Brian Bowen, player tied to Rick Pitino's firing, says he was in dark

— -- LOUISVILLE, Ky. -- Former Louisville recruit Brian Bowen, one of the key figures in an FBI investigation into college basketball, denies having any knowledge of an alleged payment involving Adidas, Louisville and his father to steer him to the Cardinals.

"I was shocked," Bowen told ESPN's Outside The Lines on Thursday about when he found out he was involved in the FBI investigation. "I didn't believe it at all. ... They have to be lying. There's no way I'm involved in it."

"I don't know anything about it," he added.

Federal documents contend that Adidas funneled $100,000 to an unnamed player, later identified as Bowen, to sign with Louisville at the request of a Cardinals coach. The FBI says Bowen's father, Brian Bowen Sr., accepted the money.

The investigation into the Louisville program resulted in the firing of coach Rick Pitino in October.

Bowen explained he didn't commit to Louisville until early June because he had previously told Arizona head coach Sean Miller that he was coming to Tucson -- as long as either Allonzo Trier or Rawle Alkins left early for the NBA. Trier opted to return, and then Alkins announced he was coming back to Arizona in late May.

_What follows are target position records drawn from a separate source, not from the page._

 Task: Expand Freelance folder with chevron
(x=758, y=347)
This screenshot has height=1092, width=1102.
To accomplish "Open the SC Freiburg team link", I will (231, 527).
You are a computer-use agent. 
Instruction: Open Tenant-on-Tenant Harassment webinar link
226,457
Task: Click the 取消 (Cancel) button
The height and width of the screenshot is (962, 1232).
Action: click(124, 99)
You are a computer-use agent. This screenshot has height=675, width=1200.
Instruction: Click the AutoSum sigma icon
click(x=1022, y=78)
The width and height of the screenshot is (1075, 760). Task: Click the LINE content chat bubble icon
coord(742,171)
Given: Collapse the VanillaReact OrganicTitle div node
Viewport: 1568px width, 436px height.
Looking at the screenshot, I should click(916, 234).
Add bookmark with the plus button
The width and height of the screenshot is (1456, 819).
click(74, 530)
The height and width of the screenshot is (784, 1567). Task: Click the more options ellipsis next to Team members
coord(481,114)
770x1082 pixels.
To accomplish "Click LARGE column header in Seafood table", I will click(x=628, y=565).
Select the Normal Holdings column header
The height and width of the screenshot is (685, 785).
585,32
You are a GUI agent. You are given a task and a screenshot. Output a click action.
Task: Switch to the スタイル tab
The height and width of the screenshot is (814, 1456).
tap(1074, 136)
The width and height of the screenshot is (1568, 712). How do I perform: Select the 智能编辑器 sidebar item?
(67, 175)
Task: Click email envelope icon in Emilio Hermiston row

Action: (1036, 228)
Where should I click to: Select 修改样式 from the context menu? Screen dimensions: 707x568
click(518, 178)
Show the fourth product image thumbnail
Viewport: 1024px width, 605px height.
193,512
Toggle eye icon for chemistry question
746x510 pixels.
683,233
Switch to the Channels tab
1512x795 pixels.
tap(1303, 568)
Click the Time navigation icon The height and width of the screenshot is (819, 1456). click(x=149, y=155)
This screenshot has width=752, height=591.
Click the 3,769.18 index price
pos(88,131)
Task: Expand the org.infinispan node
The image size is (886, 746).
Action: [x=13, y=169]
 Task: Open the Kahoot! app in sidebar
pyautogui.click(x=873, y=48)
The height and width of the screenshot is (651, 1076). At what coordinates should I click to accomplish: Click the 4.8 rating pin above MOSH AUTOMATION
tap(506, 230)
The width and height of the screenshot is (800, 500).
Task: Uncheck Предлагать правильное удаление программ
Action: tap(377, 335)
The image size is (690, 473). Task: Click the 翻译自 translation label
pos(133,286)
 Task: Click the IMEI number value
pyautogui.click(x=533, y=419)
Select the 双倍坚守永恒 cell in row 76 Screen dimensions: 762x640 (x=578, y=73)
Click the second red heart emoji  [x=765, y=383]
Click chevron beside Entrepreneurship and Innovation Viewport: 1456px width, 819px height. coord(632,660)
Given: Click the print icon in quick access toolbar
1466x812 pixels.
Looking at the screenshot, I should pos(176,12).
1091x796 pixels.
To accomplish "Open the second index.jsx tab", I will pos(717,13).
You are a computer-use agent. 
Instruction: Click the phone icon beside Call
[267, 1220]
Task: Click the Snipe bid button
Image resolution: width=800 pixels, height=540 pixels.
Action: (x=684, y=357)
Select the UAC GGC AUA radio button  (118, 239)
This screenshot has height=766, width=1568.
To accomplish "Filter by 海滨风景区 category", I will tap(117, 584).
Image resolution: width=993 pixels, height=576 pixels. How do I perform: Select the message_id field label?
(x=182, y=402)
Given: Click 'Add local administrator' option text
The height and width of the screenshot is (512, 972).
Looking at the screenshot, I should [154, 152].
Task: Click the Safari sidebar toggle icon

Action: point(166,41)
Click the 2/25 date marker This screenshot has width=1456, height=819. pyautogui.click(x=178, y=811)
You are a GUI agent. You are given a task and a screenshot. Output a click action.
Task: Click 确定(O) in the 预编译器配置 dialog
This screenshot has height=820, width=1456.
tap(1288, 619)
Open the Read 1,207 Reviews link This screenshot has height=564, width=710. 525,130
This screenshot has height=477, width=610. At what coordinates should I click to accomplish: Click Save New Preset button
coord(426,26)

"I had pretty much told Sean Miller that I was going to come if one of those guys leave," Bowen said. "It didn't happen."

Bowen said that former Louisville assistant Wyking Jones offered him a scholarship back when he was a freshman in high school but that the Cardinals' interest fell off after Jones left for California. Louisville then got back involved this summer when he was still available late in the process.

"No one pressured me to go to Louisville or any other school," Bowen said. "I made the ultimate decision."

Bowen said he hasn't spoken to his father about what happened in detail.

"I prefer not to talk about it, and he respects that," Bowen said. "We just don't talk about the situation at all."

Bowen said he is still in disbelief that his father took any money.

"I really didn't believe it. I still don't believe it," he said. "All these allegations, so many stories. My mind has been everywhere. This has been rough.

"Our love for each other has grown," Bowen added. "We're closer than ever."

"His dad has been very cooperative with respect to the ongoing investigation, Bowen Sr.'s attorney, Tony Ricco, told ESPN. "He's turned over all his phone and bank records, and whether the U.S. attorney's office is ultimately going to prosecute hasn't been made yet."

Ricco said that a meeting is scheduled in January between the the elder Bowen and a U.S. Attorney in which he said Bowen Sr., will voluntarily appear.

Bowen was suspended from the Louisville men's basketball program shortly after the news broke of the investigation, and the school declined to seek reinstatement with the NCAA.

"I was upset. Like, completely upset. Like, they just, you know, left me out to dry, honestly. That's really how I felt."

Bowen made it clear his goal remains to play college basketball.

"My biggest thing is that I want to play college basketball," Bowen said. "There are other routes I can go. I could go play in Spain or Australia or in Lithuania with the Ball brothers. But my dream was to play college basketball.

"I feel like I'm a victim because of greedy adults."

Bowen's lawyer, Jason Setchen, told ESPN that there hasn't been much interest shown in recruiting Bowen.

"The interest by schools has been tepid at best," Setchen told ESPN. "That's because schools don't have any guidance by the NCAA. My hope ultimately is if a school will believe in Brian and give him an opportunity, the NCAA will ultimately see this for what it is and reinstate him."